Дойдя до конца окраинной улицы с двухэтажными домами, которые выглядели почти новенькими благодаря контрасту темных балок и светлой штукатурки, он увидел впереди заброшенное строение, не то ферму, не то мануфактуру, в окружении раскидистых деревьев, окутанных нежнейшей зеленой дымкой. Суно с удовольствием вдохнул аромат распустившейся листвы и уловил еще один запах – птичий, слегка гнилостный, несущий намек на угрозу.
– Сыграем, волшебник? – осведомился скрипучий голос. – Отгадай три загадки!
Крухутак сидел на ветке и глядел на пришельца сверху вниз. Помесь человека и птицы: тело худого мосластого мужчины, но вместо рук длинные серовато-черные крылья, сложенные домиком, бедра и ноги густо заросли перьями, ступни напоминают когтистые курьи лапы. Тощую шею венчала маленькая лысая головка. Глаза почти человеческие, а ниже – мощный клюв длиной с локоть, слегка загнутый на конце.
– Я не играю, – сухо возразил Суно.
– Я знаю, что тебе нужно. Все как есть расскажу – знамо дело, если правильно ответишь. Без меня не разведаешь, что тут за дела, концы глубоко запрятаны…
– Может, нет, может, да, – бросил маг равнодушно. – Какая тебе разница?
Разница для крухутака была еще какая. Судя по его виду, он недавно вышел из спячки и до сих пор не подкрепился.
– Ты постой, подумай, тут же такие дела, что надо вам, волшебникам, об этом узнать, а я знаю, я все знаю… или ты боишься не угадать, а? Так и скажи, что трусишь!
Маг только усмехнулся. Он давно уже не мальчик, чтобы ловиться на такие подначки. Получить, не сходя с места, исчерпывающий ответ – оно, кто бы спорил, заманчиво. Однако Орвехт не смог бы поручиться, что отгадает все три загадки. Его знания обширны, но не безграничны, а крухутак совсем не обязательно будет спрашивать о том, в чем собеседник компетентен. Наоборот, постарается не оставить никаких шансов, жрать-то мерзавцу хочется. Загадает о какой-нибудь козявке из северного болотно-озерного края, о которой Суно никогда не слышал и не читал, – и прощай, белый свет.
Он пошел обратно, не опасаясь нападения – представитель волшебного народца не может переступить через Условие, – но, услыхав позади шорох, развернулся и впился недобрым взглядом в птицечеловека, изготовившегося сняться с ветки.
– Нагадишь мне на голову – пеняй на себя.
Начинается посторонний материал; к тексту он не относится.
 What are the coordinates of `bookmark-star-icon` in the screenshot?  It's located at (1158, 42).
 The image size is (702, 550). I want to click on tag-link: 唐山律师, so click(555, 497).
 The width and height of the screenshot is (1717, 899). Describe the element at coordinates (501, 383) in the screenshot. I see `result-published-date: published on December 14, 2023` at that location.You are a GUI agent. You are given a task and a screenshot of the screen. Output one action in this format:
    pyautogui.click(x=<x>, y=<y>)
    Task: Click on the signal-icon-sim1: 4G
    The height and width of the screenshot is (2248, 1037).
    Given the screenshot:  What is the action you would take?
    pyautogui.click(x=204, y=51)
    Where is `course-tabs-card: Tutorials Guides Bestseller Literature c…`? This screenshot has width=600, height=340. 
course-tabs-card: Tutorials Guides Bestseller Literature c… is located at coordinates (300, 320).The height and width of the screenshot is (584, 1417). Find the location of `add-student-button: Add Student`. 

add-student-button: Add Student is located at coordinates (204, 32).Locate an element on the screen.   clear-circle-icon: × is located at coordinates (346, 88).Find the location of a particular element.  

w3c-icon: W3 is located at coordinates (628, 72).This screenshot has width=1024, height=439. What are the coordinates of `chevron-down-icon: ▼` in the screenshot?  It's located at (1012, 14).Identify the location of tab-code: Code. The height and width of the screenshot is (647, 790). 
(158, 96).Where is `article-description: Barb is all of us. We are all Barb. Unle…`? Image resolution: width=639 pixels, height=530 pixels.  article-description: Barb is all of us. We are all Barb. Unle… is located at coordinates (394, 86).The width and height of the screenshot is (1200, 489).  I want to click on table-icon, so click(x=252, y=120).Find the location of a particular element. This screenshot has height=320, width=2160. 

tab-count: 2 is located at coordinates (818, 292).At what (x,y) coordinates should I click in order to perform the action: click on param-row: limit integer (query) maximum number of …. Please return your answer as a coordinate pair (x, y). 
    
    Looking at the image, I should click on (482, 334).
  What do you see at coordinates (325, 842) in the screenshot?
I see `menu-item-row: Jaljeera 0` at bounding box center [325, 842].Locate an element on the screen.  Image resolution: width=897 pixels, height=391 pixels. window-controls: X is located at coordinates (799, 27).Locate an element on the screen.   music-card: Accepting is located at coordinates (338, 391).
Кучка паленых перьев останется.
Крухутак прокурлыкал что-то протестующее – мол, его неправильно поняли – и печально сложил крылья, смирившись с поражением.
По Условию он не может доблануть клювом того, кто с ним не играл, но выкинуть какую-нибудь несмертельную грязную шутку – это всегда пожалуйста.
В «Золотой окорок» Суно вернулся за полдень, пообедал в трактире на первом этаже, поднялся к себе и нисколько не удивился, когда в дверь поскреблись, а потом в комнату деликатно проскользнула Хеледика.
– Господин маг, возьмите меня с собой! Пожалуйста… Я буду все для вас делать, во всем вас слушаться и научусь варить шоколад лучше всех, только заберите меня отсюда…
Можно себя поздравить, так и думал. Сначала Дирвен, теперь песчаная ведьмочка… Этак он скоро начнет благодетельствовать направо и налево, бездомных щенков и котят по канавам собирать, выпавших птенцов в гнезда подсаживать, а то и детенышей крухутаков… С другой стороны, Дирвен – это не досужая благотворительность, а ценное приобретение для Ложи. Девчонка, впрочем, тоже: выписать для нее мешочек песка из пустыни Олосохар (или лучше сразу целый мешок, чтоб имелся запас на всякий непредвиденный случай) – и та сможет колдовать по бытовой части, не черпая из Накопителя, что весьма хорошо. Заодно можно будет узнать от нее что-нибудь новое о жизни песчаных ведьм.
– Хеледика, прекрати хлюпать носом и послушай внимательно. Я тебя заберу в Аленду, в пансион для одаренных девиц при Магической Академии. Выучишься, станешь ведьмой на службе у Светлейшей Ложи.